Python API Reference

The xa11y Python package provides bindings to the xa11y Rust library via PyO3.

Install from PyPI:

Terminal window
pip install xa11y

Quick start:

import xa11y
safari = xa11y.App.by_name("Safari")
for button in safari.locator("button").elements():
print(button.name)
safari.locator("button[name='OK']").press()

Module Functions

xa11y.locator() → Locator

Create a top-level Locator searching from the system root.

ParameterTypeDefault
selectorstr

xa11y.input_sim() → InputSim

Construct an InputSim backed by the platform’s native input path.

xa11y.screenshot() → Screenshot

Capture pixels from the screen.

With no arguments, captures the full primary display. Pass element to capture the pixels under an element’s current bounds, or region as (x, y, width, height) to capture an explicit rectangle in logical screen coordinates. Passing both raises ValueError.

ParameterTypeDefault
elementElement | NoneNone
regiontuple[int, int, int, int] | NoneNone

Classes

Locator

A resilient element reference that re-queries on each interaction.
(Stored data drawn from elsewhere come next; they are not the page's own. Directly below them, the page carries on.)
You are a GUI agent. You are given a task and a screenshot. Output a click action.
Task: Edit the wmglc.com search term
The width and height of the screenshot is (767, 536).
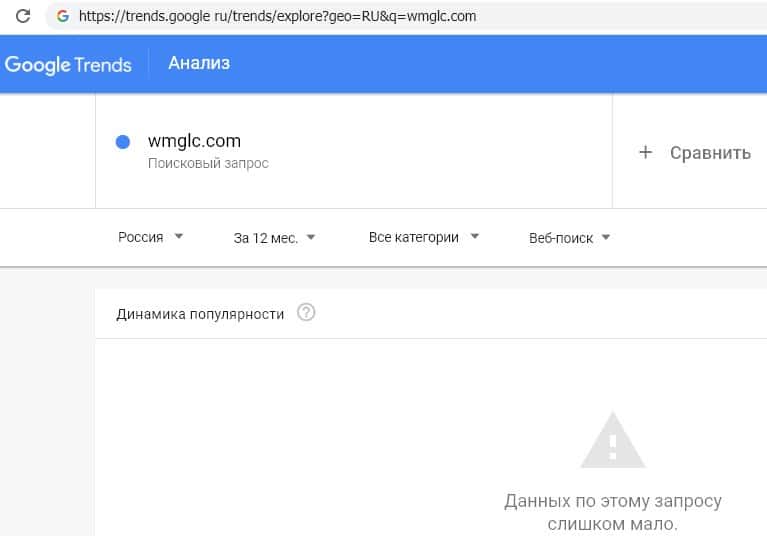point(194,141)
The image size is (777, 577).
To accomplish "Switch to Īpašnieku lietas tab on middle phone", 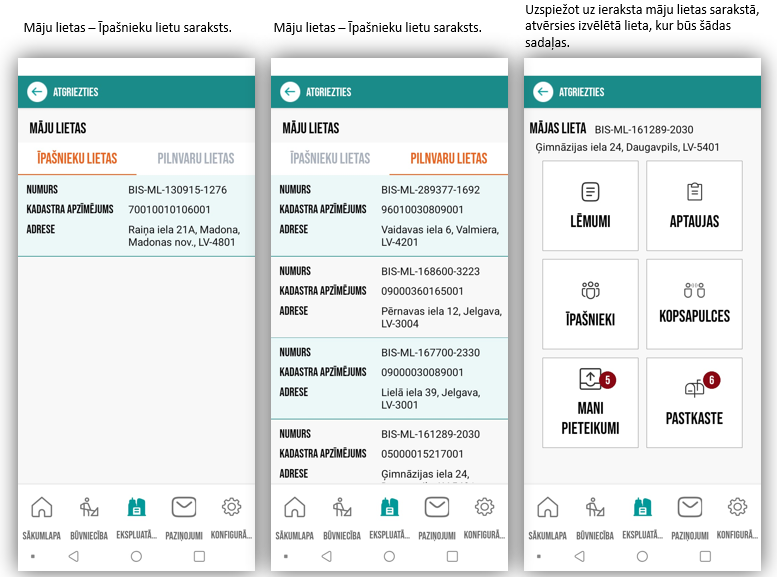I will coord(330,158).
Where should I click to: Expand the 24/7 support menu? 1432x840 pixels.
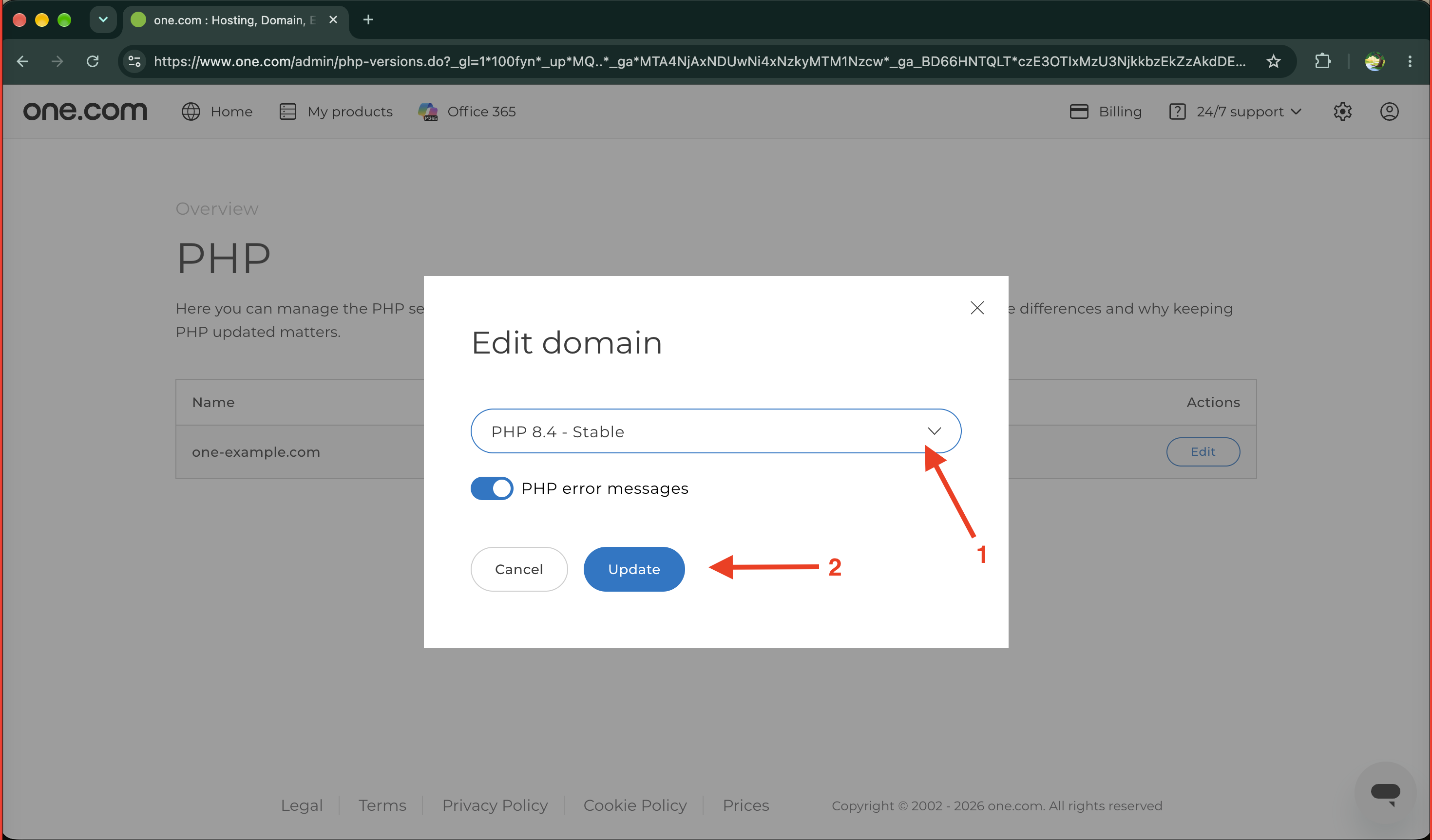click(x=1235, y=112)
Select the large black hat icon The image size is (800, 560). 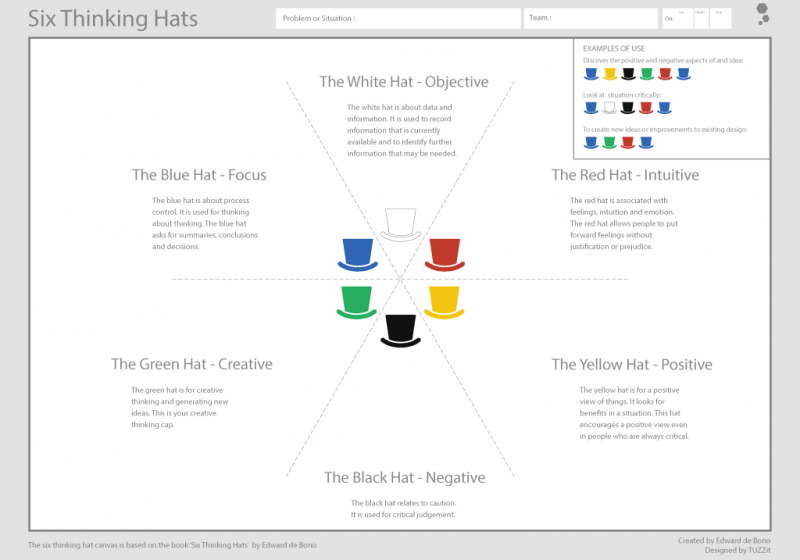pyautogui.click(x=401, y=331)
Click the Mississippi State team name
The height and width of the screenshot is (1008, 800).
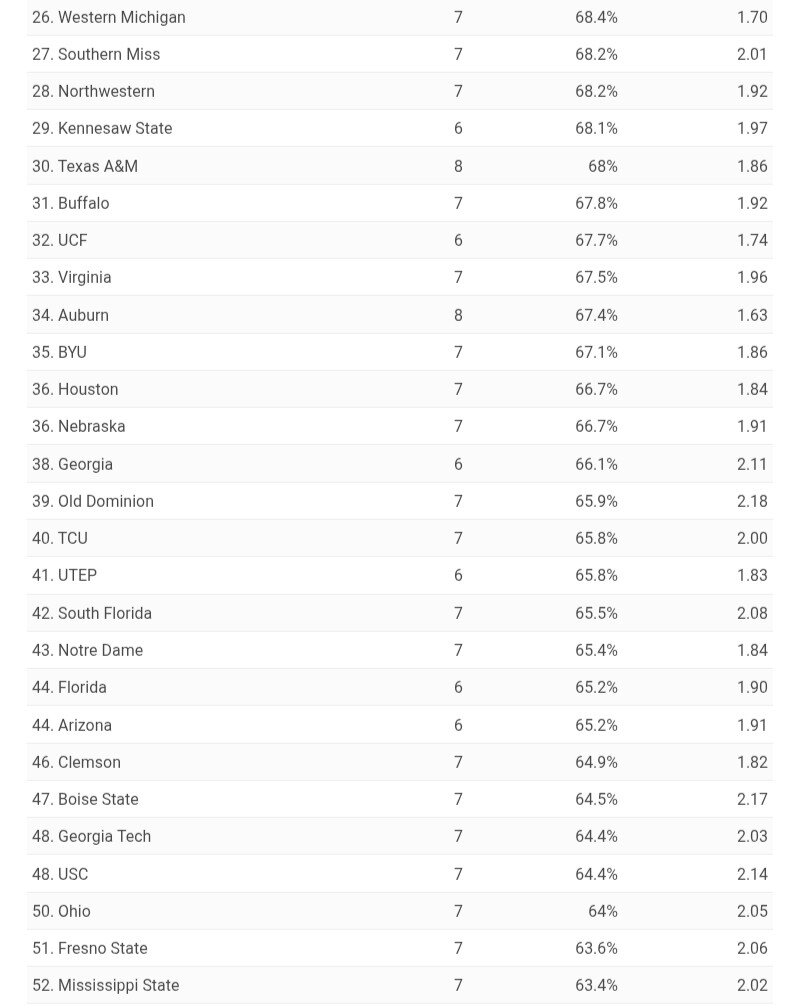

Locators never hold a live reference to a UI element. Instead, they store a selector and resolve it on demand, making them immune to staleness. Action methods auto-wait for the element to appear before acting.

Properties

PropertyTypeDescription
selectorstrThe CSS-like selector string for this locator.
MethodReturnsDescription
nth(n: int)LocatorReturn a new Locator that selects the n-th match (1-based).
first()LocatorReturn a new Locator that selects the first match.
child(selector: str)LocatorReturn a new Locator scoped to direct children matching selector.
descendant(selector: str)LocatorReturn a new Locator scoped to descendants matching selector.

Inspection

MethodReturnsDescription
exists()boolCheck if a matching element exists.
count()intCount matching elements.
element()ElementGet a single Element handle for the matched element.
elements()list[Element]Get all matching elements.

Actions

MethodReturnsDescription
tree(max_depth: int | None = None)dictCapture the subtree rooted at the matched element as a recursive dict.
dump(max_depth: int | None = None)strRender the subtree rooted at the matched element as an indented string.
press()Click / invoke the matched element.
focus()Set keyboard focus on the matched element.
blur()Remove keyboard focus from the matched element.
toggle()Toggle the matched element (checkbox, switch).
expand()Expand the matched element.
collapse()Collapse the matched element.
select()Select the matched element (list item, tab, etc.).
show_menu()Show the context menu for the matched element.
scroll_into_view()Scroll the matched element into the visible area.
increment()Increment the matched element (slider, spinner).
decrement()Decrement the matched element (slider, spinner).
set_value(value: str)Set the text value of the matched element.
set_numeric_value(value: float)Set the numeric value of the matched element (slider, spinner).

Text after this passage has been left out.